KAB. SERANG – Air masih betah menggenangi sejumlah sudut Kabupaten Serang. Sejak awal Januari 2026, hujan yang turun nyaris tanpa jeda menjelma banjir berkepanjangan.
Data mencatat, sedikitnya 39.404 jiwa terdampak. Puluhan desa di 27 kecamatan ikut merasakan dampaknya.
Sebagian air memang mulai surut, namun di beberapa desa lain, genangan masih setia membungkus halaman rumah dan jalan kampung.
Banjir tidak hanya merendam dinding rumah dan memaksa warga mengungsi. Di balik air yang menggenang, ancaman lain ikut muncul persoalan kesehatan.
Bagi mereka yang bertahan di rumah atau pengungsian, kondisi tubuh menjadi taruhan di tengah cuaca lembap dan keterbatasan akses.
Menyadari situasi itu, Pemerintah Kabupaten (Pemkab) Serang menginstruksikan Dinas Kesehatan (Dinkes) untuk bergerak. Melalui UPT Puskesmas, layanan kesehatan harus tetap hadir, meski bencana belum usai. Instruksi itu bukan sekadar perintah di atas kertas, melainkan panggilan untuk turun langsung ke lapangan.
Di Kecamatan Binuang, panggilan itu dijawab dengan cara sederhana namun penuh makna. Tim kesehatan Puskesmas Binuang memilih menembus banjir. Jalan yang tak lagi bisa dilalui kendaraan bermotor mereka taklukkan dengan sebuah gerobak.
Gerobak itu didorong pelan di atas air keruh setinggi betis. Di atasnya, kotak obat, tensimeter, serta perlengkapan medis lain terikat rapi. Bagi tim kesehatan, gerobak sederhana itu bukan sekadar alat angkut, melainkan tumpuan untuk memastikan warga tetap mendapat layanan kesehatan.
Satu per satu rumah warga mereka datangi. Ada lansia yang mengeluh pusing sejak banjir datang, ada anak-anak dengan ruam di kulit, ada pula ibu-ibu yang menahan batuk berhari-hari.
Di teras rumah yang tergenang, pemeriksaan dilakukan. Lengan disingsingkan, tekanan darah diukur, keluhan dicatat dengan telaten.
Bagi tim Puskesmas Binuang, banjir tak boleh melumpuhkan pelayanan. Selama air masih menggenang dan warga masih membutuhkan bantuan, mereka akan tetap datang meski harus berjalan, mendorong gerobak, atau basah kuyup diterpa hujan.
Di tengah banjir yang belum sepenuhnya pergi, gerobak itu terus bergerak.
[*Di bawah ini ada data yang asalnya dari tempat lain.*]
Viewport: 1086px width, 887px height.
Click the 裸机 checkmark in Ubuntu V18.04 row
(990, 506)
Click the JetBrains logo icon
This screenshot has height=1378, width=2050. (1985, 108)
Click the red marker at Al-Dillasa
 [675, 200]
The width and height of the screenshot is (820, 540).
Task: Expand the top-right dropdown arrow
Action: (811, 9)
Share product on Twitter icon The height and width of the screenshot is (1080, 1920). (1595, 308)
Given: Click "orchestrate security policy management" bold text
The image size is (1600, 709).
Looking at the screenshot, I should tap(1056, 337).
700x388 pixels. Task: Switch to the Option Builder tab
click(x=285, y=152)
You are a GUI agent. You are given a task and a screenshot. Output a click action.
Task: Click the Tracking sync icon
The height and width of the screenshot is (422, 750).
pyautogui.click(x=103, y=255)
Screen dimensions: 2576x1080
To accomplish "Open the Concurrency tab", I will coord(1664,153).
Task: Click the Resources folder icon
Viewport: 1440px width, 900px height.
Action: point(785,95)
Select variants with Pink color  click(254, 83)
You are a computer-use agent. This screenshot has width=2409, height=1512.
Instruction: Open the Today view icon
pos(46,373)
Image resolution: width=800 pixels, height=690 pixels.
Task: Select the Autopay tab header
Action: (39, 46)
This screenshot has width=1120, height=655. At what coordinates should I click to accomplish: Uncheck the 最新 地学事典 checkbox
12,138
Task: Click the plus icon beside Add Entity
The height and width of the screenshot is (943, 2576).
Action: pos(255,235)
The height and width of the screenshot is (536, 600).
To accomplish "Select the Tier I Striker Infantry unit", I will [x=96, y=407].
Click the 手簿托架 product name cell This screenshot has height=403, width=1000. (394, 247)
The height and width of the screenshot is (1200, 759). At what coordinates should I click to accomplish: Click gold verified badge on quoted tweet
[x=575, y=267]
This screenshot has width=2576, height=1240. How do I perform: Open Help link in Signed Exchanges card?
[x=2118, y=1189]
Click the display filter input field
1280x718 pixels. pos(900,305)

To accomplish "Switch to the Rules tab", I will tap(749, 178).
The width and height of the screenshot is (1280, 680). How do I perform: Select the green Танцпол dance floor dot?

Membawa obat, membawa perhatian, dan yang terpenting, membawa harapan bagi warga Kabupaten Serang yang masih bertahan di atas air.
Camat Binuang, M. Abror mengaku, dirinya baru merasakan ketegangan ketika melihat para tenaga kesehatan menerjang banjir dengan menggunakan gerobak ke lokasi yang terisolir.
“Baru merasakan seumur hidup, menegangkan. Demi ingin memastikan kondisi dan situasi pasca banjir melihat secara langsung masyarakat Kampung Pule, (Desa) Gembor, yang terisolasi,” kata Abror saat dihubungi BantenNews.co.id, Sabtu (31/1/2026).
“Saya juga melihat tim kesehatan dari Puskesmas Binuang rela menembus genangan air demi memastikan pelayanan kesehatan tetap berjalan melayani warga,” tambahnya.
Abror mengaku, dirinya terus memantau perkambangan banjir, salah satunya berkoordinasi dengan desa-desa di wilayah Binuang.
“Pantauan terus dilakukan. Koordinasi dengan desa dan RT RW, terutama untuk memastikan distribusi bantuan sampai ke warga terdampak,” ucapnya.